The header section begins the file. This section contains six short integers in the format described below. These integers are
Short integers are stored in two 8-bit bytes. The first byte contains the least significant 8 bits of the value, and the second byte contains the most significant 8 bits. (Thus, the value represented is 256*second+first.) The value -1 is represented by the two bytes 0377, 0377; other negative values are illegal. This value generally means that the corresponding capability is missing from this terminal. Note that this format corresponds to the hardware of the VAX and PDP-11 (that is, little-endian machines). Machines where this does not correspond to the hardware must read the integers as two bytes and compute the little-endian value.

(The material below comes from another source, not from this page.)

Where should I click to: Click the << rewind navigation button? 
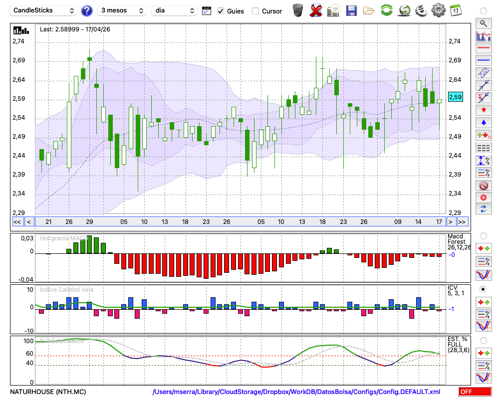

The terminal names section comes next. It contains the first line of the terminfo description, listing the various names for the terminal, separated by the ``|'' character. The section is terminated with an ASCII NUL character.
The boolean flags have one byte for each flag. This byte is either 0 or 1 as the flag is present or absent. The capabilities are in the same order as the file <term.h>.
Between the boolean section and the number section, a null byte will be inserted, if necessary, to ensure that the number section begins on an even byte (this is a relic of the PDP-11's word-addressed architecture, originally designed in to avoid IOT traps induced by addressing a word on an odd byte boundary). All short integers are aligned on a short word boundary.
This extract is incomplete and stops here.